# [CONSIGNE A]
Indiquez si chacune des affirmations suivantes concorde avec le texte sur Scorpions, en répondant par oui ou par non et en citant les mots décisifs du texte : (i) En 1978, Scorpions compte déjà cinq albums ; (ii) Uli Jon Roth quitte le groupe avant la tournée japonaise ; (iii) Uli Jon Roth rêve d'horizons plus psychédéliques.
# [CONSIGNE B]
Poursuivez le texte sur Scorpions et « Tokyo Tapes » en reprenant juste après sa dernière phrase.

Nous sommes en 1978 et Scorpions a déjà 5 albums à son actif. Bien que de qualité inégale, ils renferment cependant quelques perles. De plus, les 2 derniers en date, "Virgin Killer" et "Taken By Force" ont permis au groupe de franchir un nouveau palier et une tournée japonaise se prépare. Pourtant, Uli Jon Roth, le guitariste au bandanas, se sent à l’étroit au sein de Scorpions et rêve de nouveaux horizons plus psychédéliques. Il retarde cependant ses projets pour permettre à ses amis de réaliser ce périple au pays du soleil levant dont les retombées s’annoncent particulièrement importantes en terme de revenus financiers et de renommée internationale.
Autant dire que le monde musical peut lui brûler un cierge car, au delà des résultats envisagés, il va permettre la sortie d’un monument, à savoir ce "Tokyo Tapes" légendaire auquel nous allons nous intéresser.

# [DONNÉES EXTRAITES]
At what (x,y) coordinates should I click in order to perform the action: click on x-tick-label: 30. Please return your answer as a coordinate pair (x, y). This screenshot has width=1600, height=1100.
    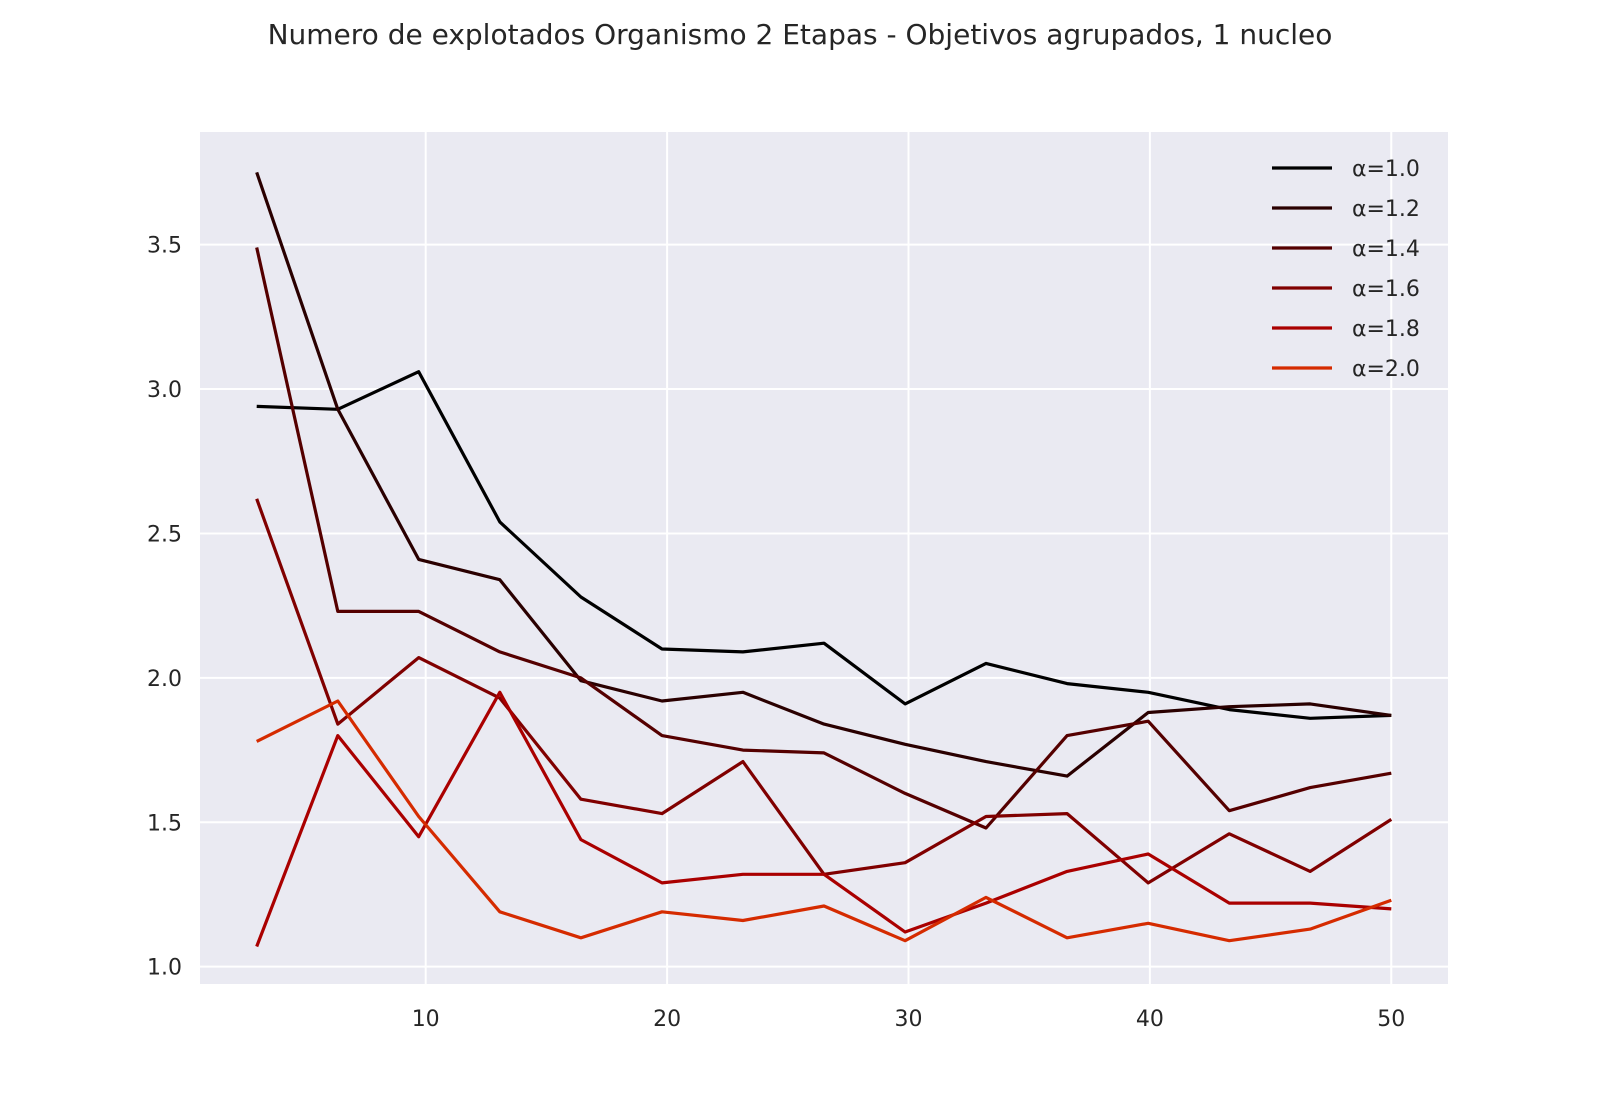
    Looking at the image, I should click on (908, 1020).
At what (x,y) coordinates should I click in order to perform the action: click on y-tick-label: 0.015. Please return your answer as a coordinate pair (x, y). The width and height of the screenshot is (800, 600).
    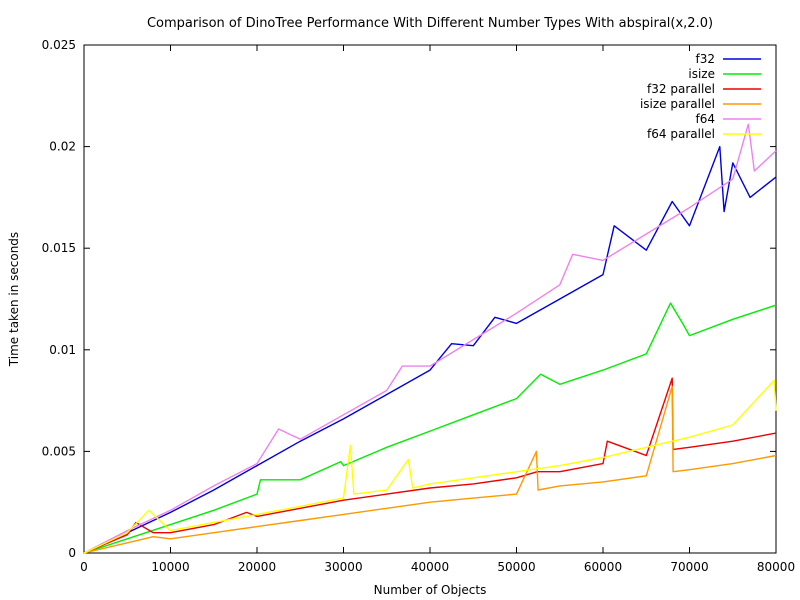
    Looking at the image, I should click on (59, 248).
==
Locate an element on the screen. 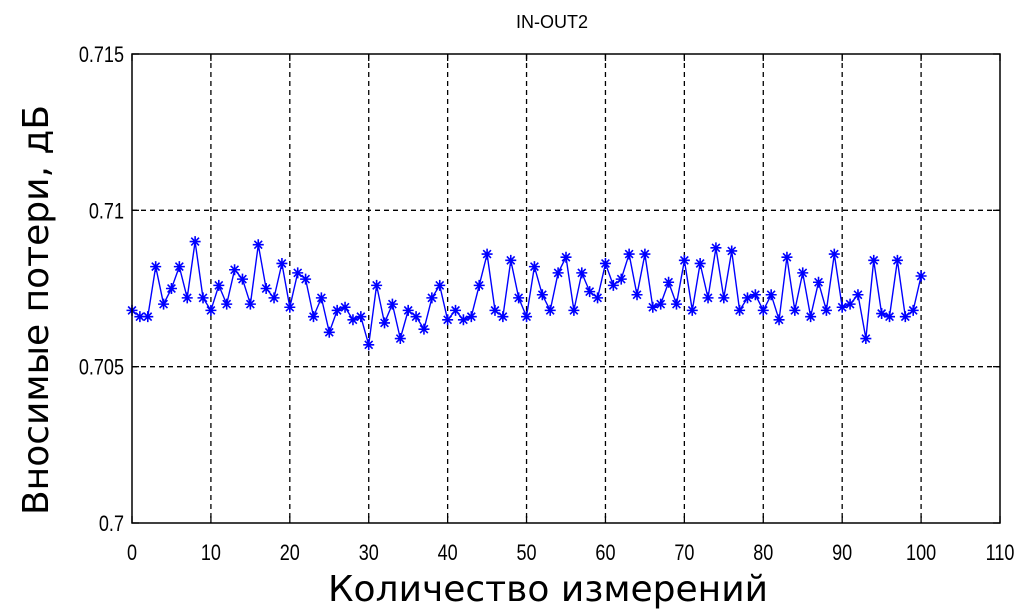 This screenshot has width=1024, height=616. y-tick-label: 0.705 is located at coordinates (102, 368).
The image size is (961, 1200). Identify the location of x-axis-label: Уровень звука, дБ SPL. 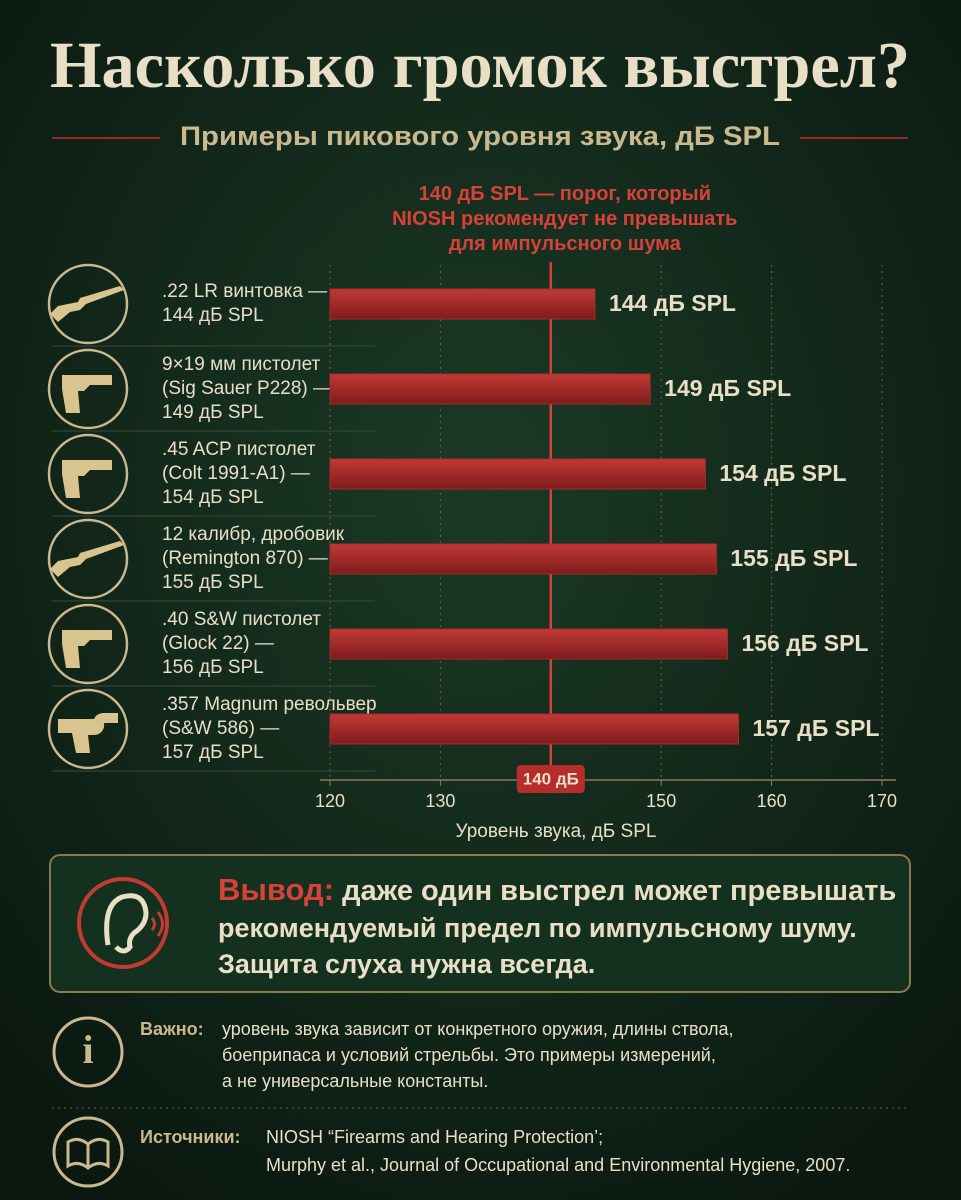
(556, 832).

# [RÉSULTAT A]
(i) Oui : « Nous sommes en 1978 et Scorpions a déjà 5 albums à son actif. »
(ii) Non : « Il retarde cependant ses projets pour permettre à ses amis de réaliser ce périple au pays du soleil levant »
(iii) Oui : « rêve de nouveaux horizons plus psychédéliques »

# [RÉSULTAT B]
Produit par le fidèle Dieter Dierks, ce live est le coffret de 2 diamants bruts : le jeu irréel et lumineux d’Uli Jon Roth et le chant d’un Klaus Meine au sommet de sa forme. En effet, même si leurs compagnons de jeu n’ont pas à rougir de leur prestation, les deux compagnons éclaboussent cet album de leur charisme et de leur technique sans faille. L’autre vedette de cet album, c’est le public japonais réactif et déchaîné. En même temps, il faudrait être inhumain pour rester de marbre à la prestation proposée. Celle-ci est à la fois variée et de qualité, et si les 5 albums sont représentés tout au long de la setlist, cette dernière est également agrémentée de surprises, alors que chaque version est sublimée par rapport à son pendant studio.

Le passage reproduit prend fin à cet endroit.